I make a couple of general points in closing. I am concerned that the Bill does not do enough to tackle the issue of libel tourism. Clause 9 of the Bill does not deal satisfactorily with it because it is about claimants domiciled outside the EU, not defendants. It therefore does not address the problem of media companies in an age of global media being vulnerable to being sued in different jurisdictions under different laws for the same publication. I wonder whether the way to deal with this modern scourge might be to amend Clause 1 by making clear that publication is likely to cause serious harm to the reputation of a claimant only in England and Wales. I hope that the Minister will be able to look at that.

Like a number of others who have spoken, I must mention in passing the issue of high costs, which are still a problem in libel cases. I very much welcome the Government’s intention to bring in CFA reform in April, and indeed the work of the costs management pilot scheme dealing with defamation. For all this to be meaningful, though, the Bill needs to be complemented by changes to the rules of court to ensure that cost controls become the norm, not the exception, and that the new procedure is adopted to allow matters such as meaning, or whether something is comment, to be determined early. In the mean time, both claimants and defendants could be greatly assisted by the immediate removal of the practice direction that limits cost-capping to exceptional cases, as the Joint Committee on Privacy and Injunctions, of which I was a member, recommended.
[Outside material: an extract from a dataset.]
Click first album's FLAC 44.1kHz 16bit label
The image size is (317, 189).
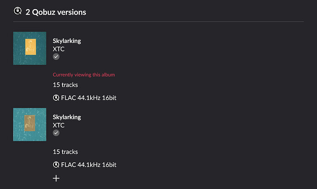tap(89, 98)
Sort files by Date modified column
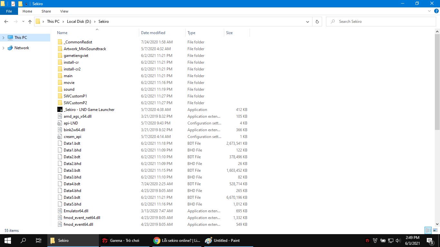The width and height of the screenshot is (440, 247). (153, 33)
I urge speedy progress on this front.

In a recent lecture on this subject, Alan Rusbridger said, quite rightly:

“The truth is libel doesn’t exist in a vacuum”.

You cannot discuss one thing, he said, without looking at other issues that impact on freedom of speech, and that is absolutely right, a point also made with great clarity by the noble Lord, Lord Mawhinney.

This is a welcome, liberalising measure that, especially if amended under your Lordships’ eagle-eyed scrutiny, will have a positive impact, not just on investigative journalism but on every citizen’s rights to free expression. However, all that would be for naught if the current debate about press regulation led to the implementation of some form of statutory press controls, which would point very much in the opposite direction—it would be giving with one hand and taking away with the other. I know that the Minister will not be able to comment on that, but I hope that he will, with his customary cheeriness, simply note the point. The Bill is an enormous step forward, and one that every citizen should welcome.